(The records)

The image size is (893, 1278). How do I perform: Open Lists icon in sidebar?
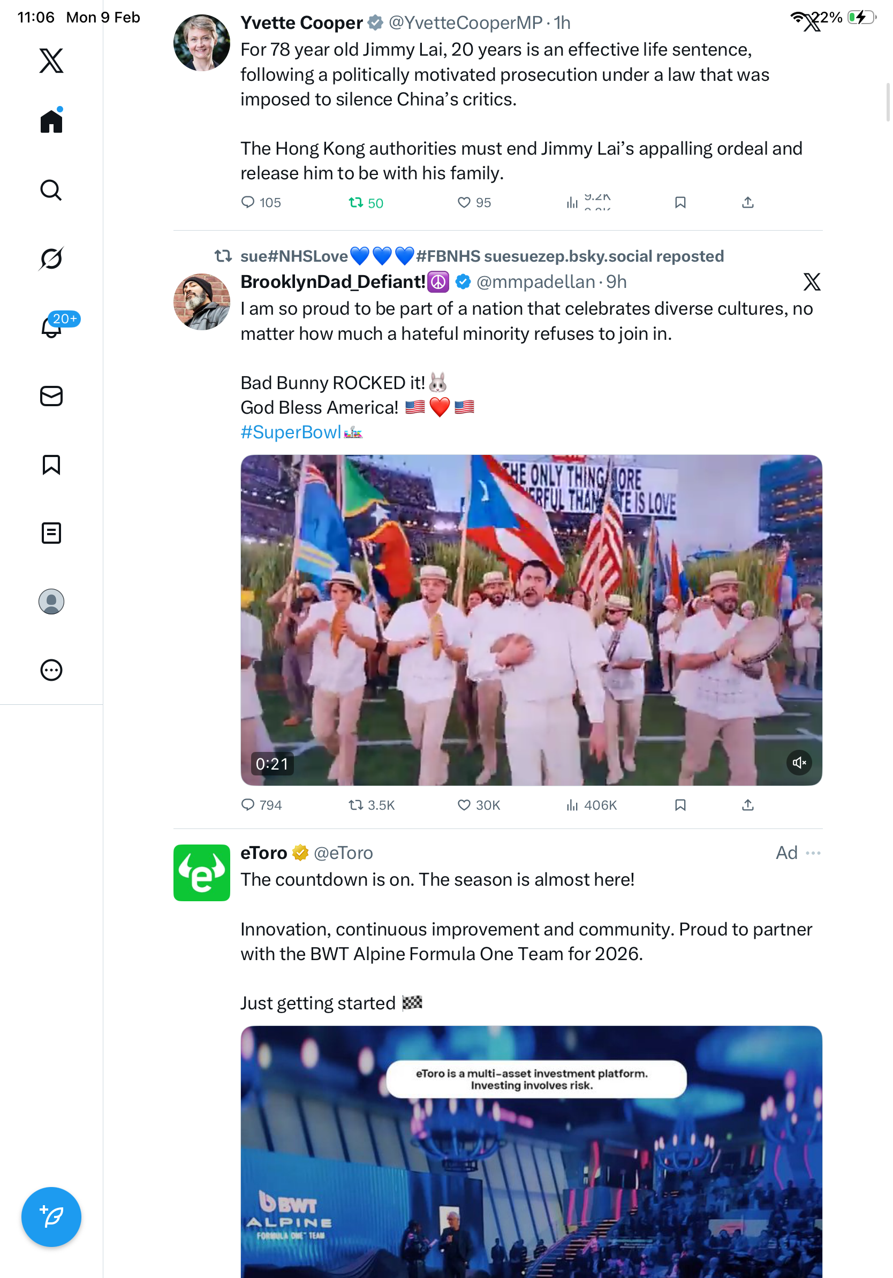pyautogui.click(x=51, y=533)

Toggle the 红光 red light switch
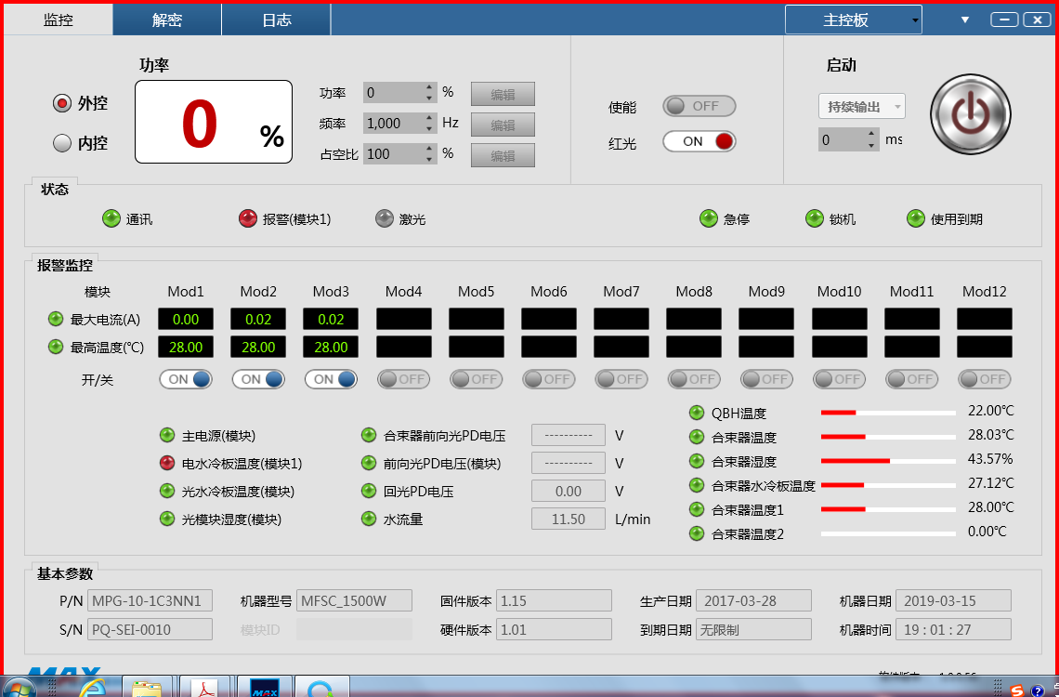pos(699,141)
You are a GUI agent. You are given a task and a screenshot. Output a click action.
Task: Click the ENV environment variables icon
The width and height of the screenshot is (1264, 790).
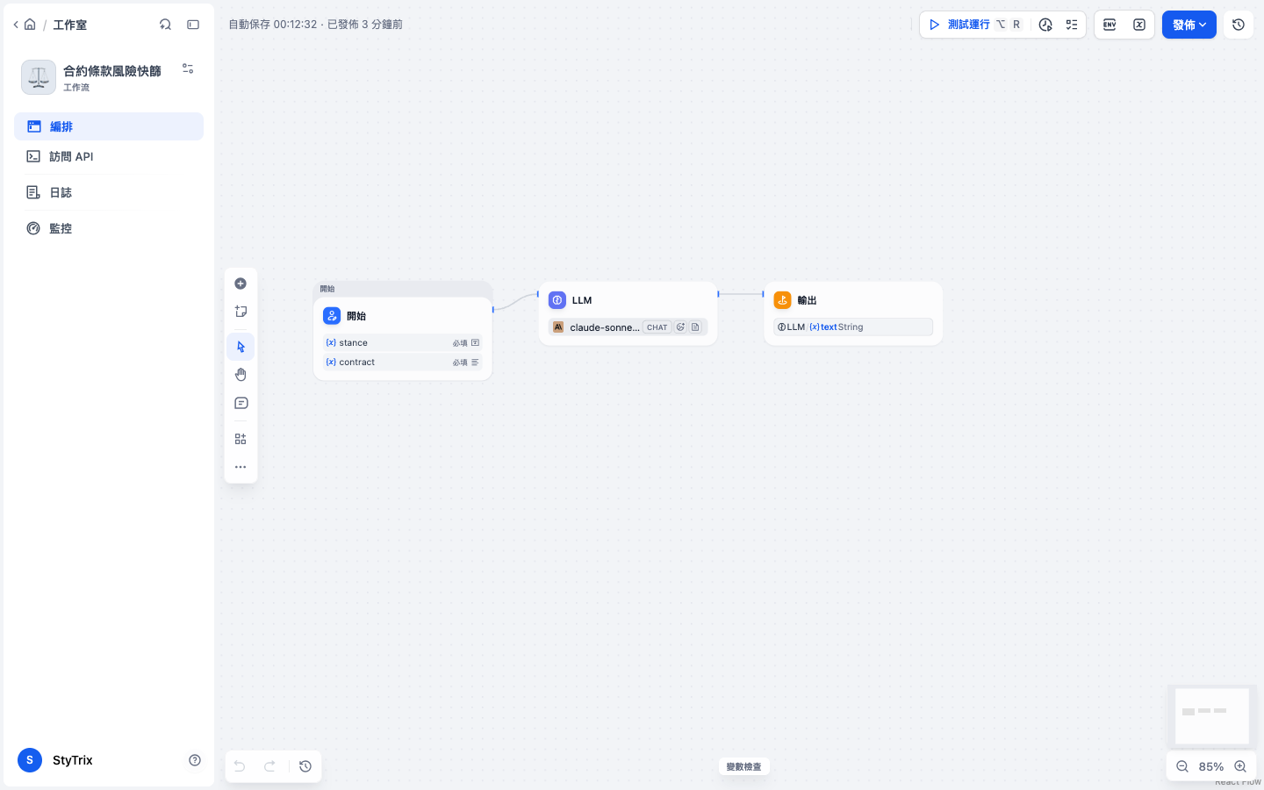1110,25
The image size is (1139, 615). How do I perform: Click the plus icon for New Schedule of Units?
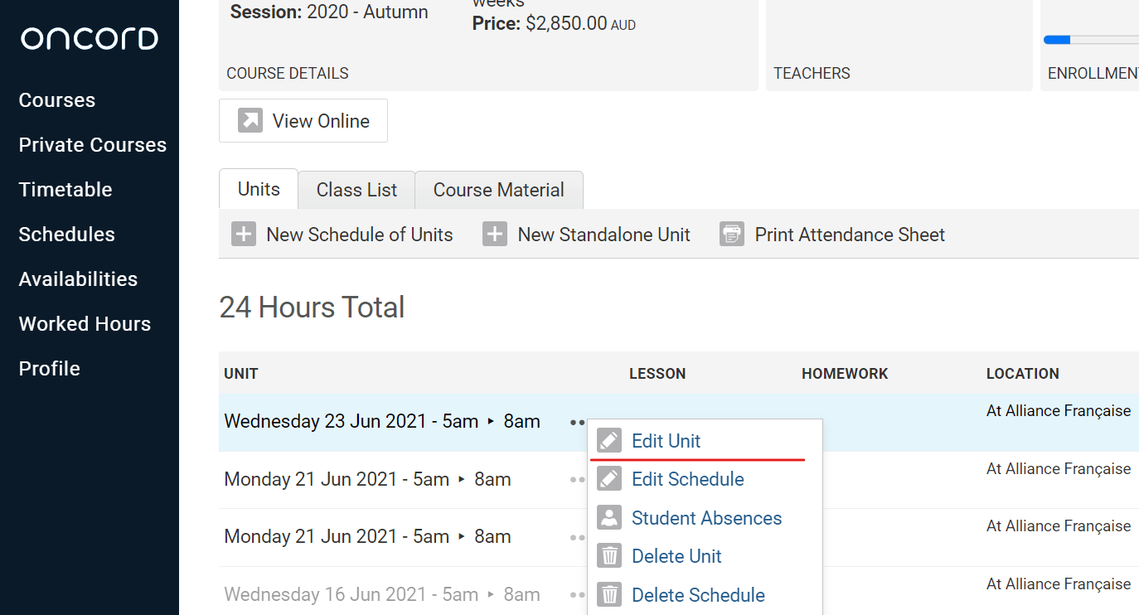pos(244,235)
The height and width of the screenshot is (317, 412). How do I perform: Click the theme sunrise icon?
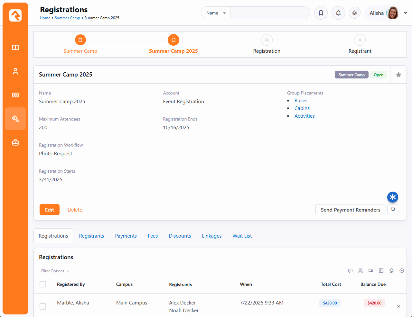click(x=355, y=13)
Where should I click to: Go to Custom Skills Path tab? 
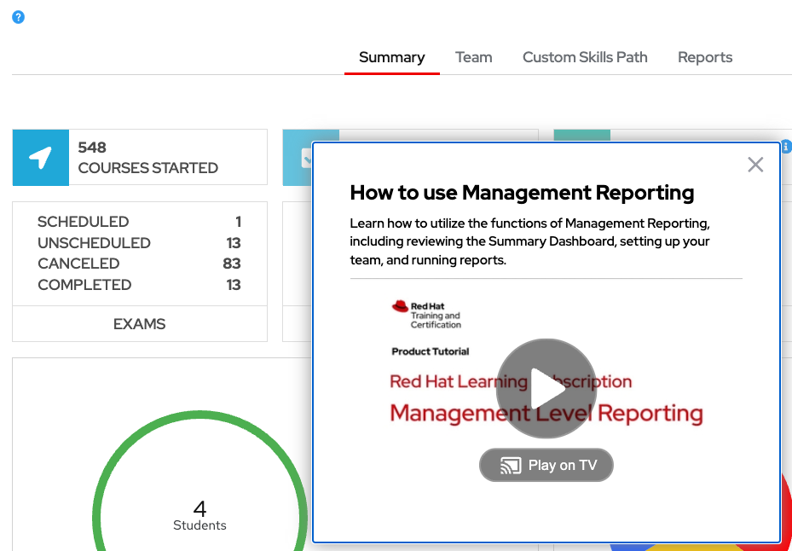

(End The records)

= What you need to do =
Begin the copy at the line containing "The height and" and end it at the last line of the records; transcribe exactly and exclude pictures.

= Expected answer =
The height and width of the screenshot is (317, 412). How do I perform: Click the theme sunrise icon?
click(x=355, y=13)
Where should I click to: Go to Custom Skills Path tab? 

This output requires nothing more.